_What needs to be done_
Answer these from the mailing-list post on the CIFS read-only attribute:
1. Which tarball was used to reproduce the problem?
2. What file attributes does network tracing show the server returning after the read-only flag is reset?
3. What does the `ATTR_READONLY` check in `fill_in_inode` lack?

_Extract to read_
#####

[linux-cifs-client] Reset of read-only attribute on Windows not
reflected in client
Alan Tyson
atyson at hp.com
Thu Jan 11 17:31:46 GMT 2007
I've been seeing the same problem that was mentioned in this posting
http://lists.samba.org/archive/samba/2006-September/125279.html
and can still duplicate this problem using the 1.45 tarball for RHEL4.
Having looked at the problem a little more, I do not believe that this
as been resolved in the lastest git archives.
Win 2003 or Win XP server and RHEL4 client using the following mount command
# mount -t cifs -o user=me,dom=mysom,uid=500,gid=500,file_mod=0777 \
> //server/test /mnt
Initially, the file is writeable, so the permissions appear as
-rwxrwxrwx. When the read-only flag is set on the server, then the
permissions change to -r-xr-xr-x. However, when the read-only flag is
reset on the server, the unix permissions remain at -r-xr-xr-x instead
of allowing write access to the file.
Network tracing shows that the server is definitely sending back file
attributes of 0x20 after the read-only flag has been reset (the
read-only flag is the least sig bit of the attributes). I can also see
that the cached inode for the file has cifsAttrs =0x20 whereas i_mode is
set to 0100555.
Looking at fill_in_inode I can see that the resetting of the w bits is
easy when the read-only attribute flag is set. All that needs to be
done is to reset all three w bits:
201 if (attr & ATTR_READONLY)
202 tmp_inode->i_mode &= ~(S_IWUGO);
However, there is no else clause to this statement, so the w bits don't
get set again if the read-only permissions are unset on the server.

#####

_Available data_

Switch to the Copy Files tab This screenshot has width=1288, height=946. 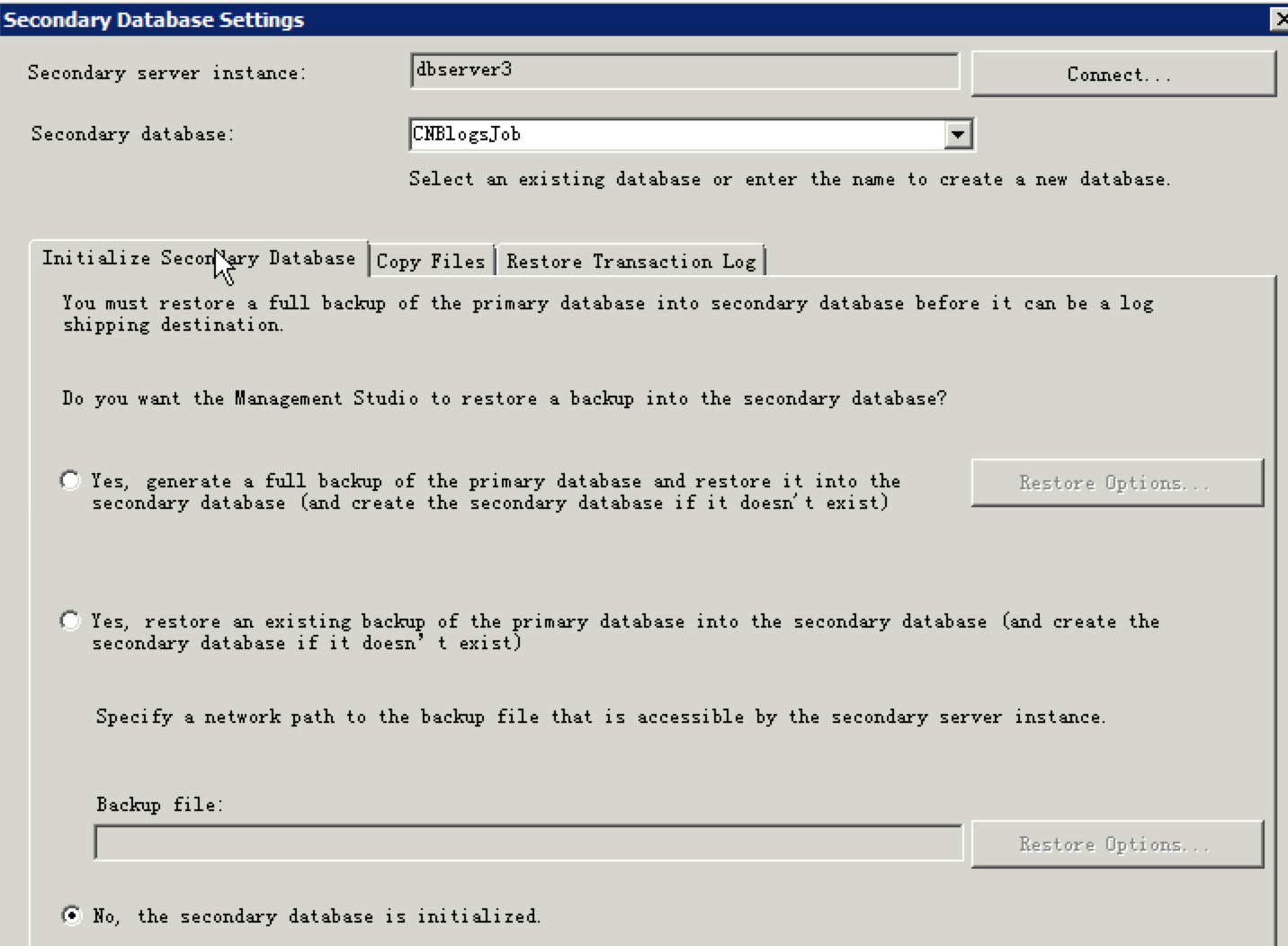coord(430,262)
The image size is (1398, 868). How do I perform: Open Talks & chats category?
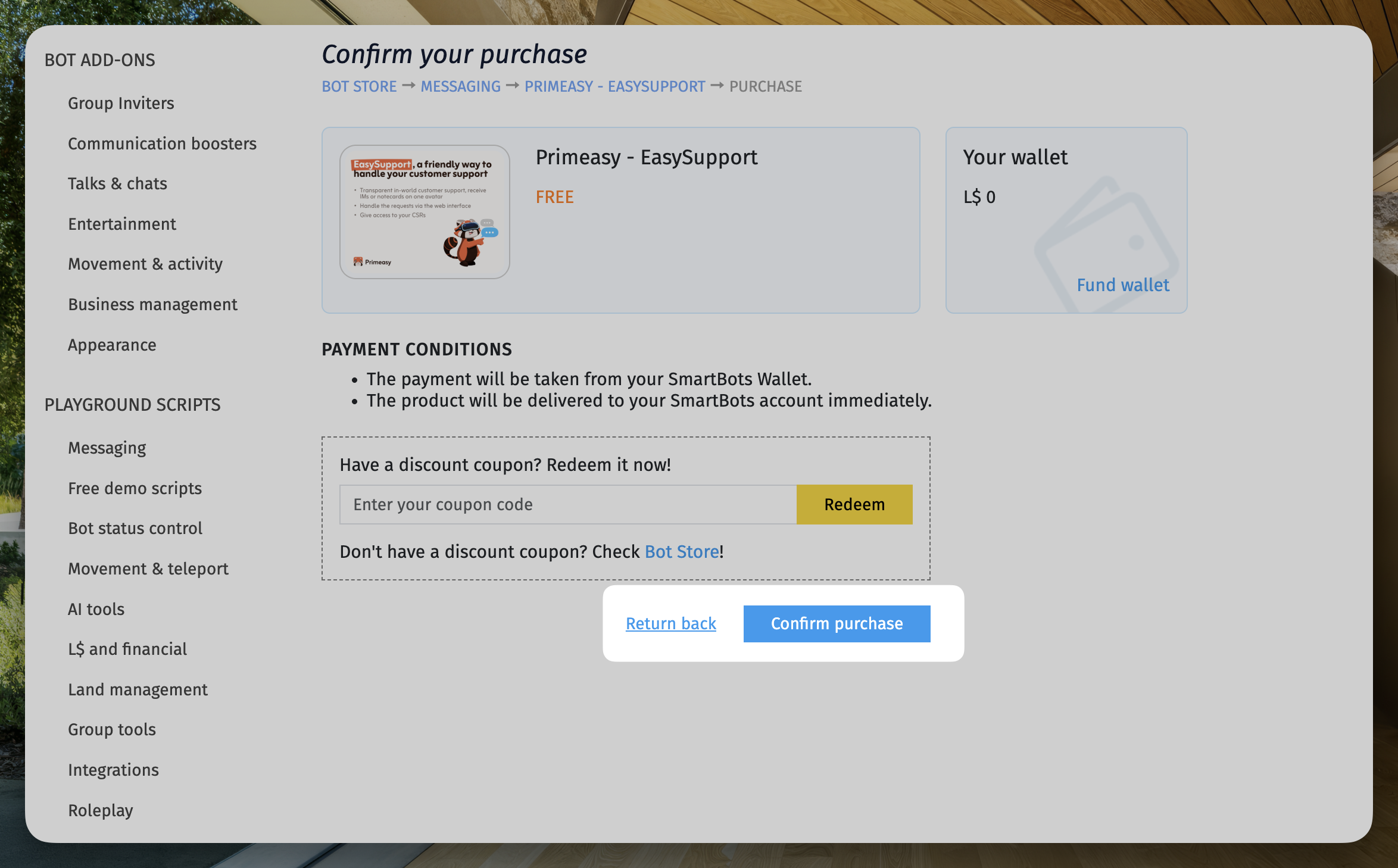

#####

_Result below_
1. The 1.45 tarball for RHEL4.
2. 0x20.
3. An else clause, so the w bits are not set again when the read-only flag is unset on the server.